You wouldn’t expect it to be here, across the street from the North Boulevard Overpass. But you stop and listen. You hear the laughter, the conversation. You smell the scents of sautéed onion, sausage and vegetables. By the time you reach the pair of small, rented houses, you can see the source of all the excitement: a group of volunteers striding between folding tables and chairs, passing out boxes of homemade meals prepped right there in pots and pans swishing over propane-heated burners. Maybe someone else is handing out clothing, or doing someone’s nails, or administering a medical test. Another sports a T-shirt bearing the slogan “Love Out Loud”—the name of these weekly get-togethers—and that’s how you remember: it’s Sunday morning in Baton Rouge, and It Takes a Village BR is ready to serve.
Founded in 2015 by Skyye Guy and Kirk Boutte, It Takes a Village BR began under the overpass itself, serving homeless and at-risk members of the Baton Rouge community through food and fellowship. And though the safety precautions required in the age of COVID-19 have reduced the number of volunteers and attendees since 2020, the organization just celebrated its sixth anniversary last month, working just as hard as when Guy, Boutte and other board members served more than 200 people each week.
Perhaps the most visible of these board members is executive director Tiffany Simpson, who has been with the organization since its early days. “I used to have these dreams of being a forensic psychologist,” says Simpson, who holds a PhD in psychology and works as director of legislative affairs for the Louisiana Public Defender Board. “When I was in grad school, I was a testing assistant for a psychologist in juvenile court in Jefferson Parish, but I didn’t get to spend time with the kids and find out what their real issues and problems are. So then I started working as director of the Children’s Cabinet in the governor’s office, but felt like I wasn’t being hands-on enough.”
After her father passed away in 2015 and she no longer spent time as his caregiver, Simpson still felt the need to take on that role in some shape or form. The answer arrived via Instagram, where she had been following Boutte and his posts about his new charitable enterprise.
“It Takes a Village has always been open to people stopping in, so I showed up one day to see what it was about, and it just spoke to me,” says Simpson. “I love the grassroots nature of it. I love that people can just come out whenever they have time in their schedule. I love that people can bring their own ideas and make what they want of what they can offer.”
From tacos to pork tenderloin to a crowd-pleasing red beans and rice, the fresh ingredients gathered each Saturday to prepare the Sunday meals on site rely almost every week on the work of a dedicated cook, Thomas Davis, who used It Takes a Village BR’s services himself before becoming a volunteer.
“Unless someone else has donated meals for a particular day, everything people eat on Sunday comes from me, from scratch,” says Davis. “I don’t like using ingredients that have already been chopped up or frozen—everything is fresh.”
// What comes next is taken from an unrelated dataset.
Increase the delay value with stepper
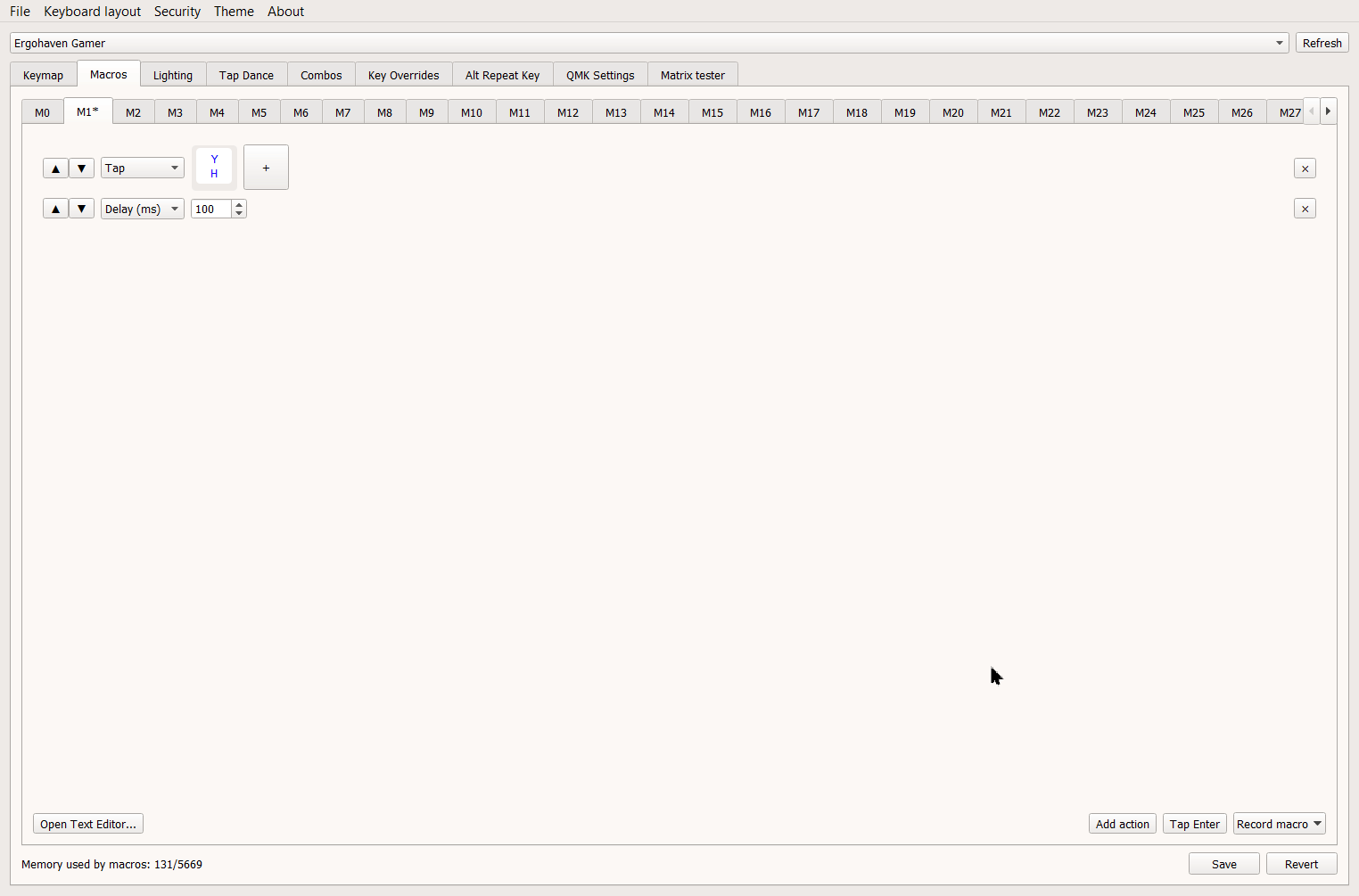tap(239, 205)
And you can forget the traditional beige contents of a standard bagged lunch.
“You won’t find things like hot dogs here, because hot dogs aren’t a meal to me,” says Davis. “I want to cook things that you would be happy to cook in your own home.”
When the area beneath the overpass—where many homeless Baton Rougeans once turned to for shelter—was blocked off three years ago, It Takes a Village BR also stepped in to help find permanent housing, care and other benefits for those people. That sense of community is just one of the key components of the in-person gatherings outside the North Boulevard houses, which Simpson purchased with ongoing plans for renovation.
“There are people we serve who have cycled through various phases of unemployment, and there are people we’ve been serving the entire time we’ve set up here. We know them,” says Simpson, who recalls a time when her simple offer to drive a community member to the hospital resulted in a crucial cancer diagnosis and a route toward treatment. “At the very least, we’re creating a space where these people can come in for a good meal, not be judged, and where they can talk to people and share their stories. Those things can definitely have a positive effect on a person.”